Les conditions de travail et d’emploi de ces métiers restent cependant peu étudiées par les chercheurs. Trois caractéristiques principales se dégagent de l’étude de la DARES qui est basée sur les résultats de l’enquête conditions de travail de 2016 :

  • Il s’agit d’emploi fortement féminisé : 80% des salariés sont des femmes, avec cependant une enclave masculine constituée par les ouvriers de l’assainissement et du traitement des déchets (90% d’hommes).
  • La proportion de travailleurs d'origine étrangère est deux fois plus élevée que dans l’ensemble des salariés (20% contre 9%). Depuis le début des années 2000, observe un déplacement des pays d’origine. Le pourcentage de salariés issus de l’Union européenne et du Maghreb se réduit au profit de l’Afrique subsaharienne et du reste du monde.
  • Travailler dans les métiers du nettoyage est rarement un choix. Parmi les salariés avec moins d’un an d’ancienneté, six sur dix était auparavant dans une situation de non emploi, généralement au chômage. Seul un sur dix était encore aux études.

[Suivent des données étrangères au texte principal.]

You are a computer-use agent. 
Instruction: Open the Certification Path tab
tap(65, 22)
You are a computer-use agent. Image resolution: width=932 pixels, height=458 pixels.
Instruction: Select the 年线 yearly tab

Aurore Desjonquères, l’auteure de la recherche, parle de "métiers de repli" en constatant que seulement 17 % des salariés du nettoyage déclarent qu’ils seraient heureux que leurs enfants s’engagent dans la même activité professionnelle. C’est deux fois moins que pour l’ensemble des salariés.

Les conditions de travail sont plus difficiles que pour les autres salariés non qualifiés. Le travail à temps partiel affecte plus de la moitié des postes. 20% des salariés du nettoyage doivent travailler avec des horaires morcelés au cours de la journée.  71 % des salariés du nettoyage sont exposées au travail répétitif, 61 % au risque chimique et 52 % aux postures pénibles. Au total, neuf salariés du nettoyage sur dix sont exposés à au moins un risque physique. On constate également des expositions importantes aux mauvaises aux odeurs et aux risques infectieux. Globalement, la prévention n’a pas enregistré de progrès entre 2005 et 2016. La nature des risques a cependant légèrement changé. Développement du travail répétitif, des expositions aux mauvaises odeurs et aux risques infectieux. Les risques chimiques tendent à augmenter tandis que la manutention de charge lourde diminue.

Cela explique que plus des trois quarts des salariés du nettoyage ont ressenti des douleurs au cours des douze derniers mois contre un peu moins de deux tiers pour l’ensemble des salariés. Le mal de dos est la douleur la plus fréquemment relevée. Un autres facteur défavorable est le manque de reconnaissance. Par contre, l’autonomie est plus importante que parmi les autres salariés non qualifiés.

Pour Laurent Vogel, chercheur sénior à l’ETUI, "cette étude a le grand mérite de donner une meilleure visibilité des conditions de travail dans un secteur qui reste souvent négligé dans les politiques de santé au travail. Dans les directives européennes, les emplois domestiques chez des particuliers ne sont même pas couverts par des obligations de prévention. Le fait que ces métiers sont majoritairement exercés par des femmes et qu’ils concentrent une forte proportion de travailleurs d'origine étrangère contribuent à un certain désintérêt des autorités publiques pour les conditions de travail de ces personnes. En témoigne le fait que dans l’Union européenne, seuls sept pays (Allemagne, Belgique, Finlande, Irlande, Italie, Portugal et Suède) sur 28 ont ratifié la convention 189 de l’Organisation internationale du travail (2011) qui concerne les travailleuses et travailleurs domestiques".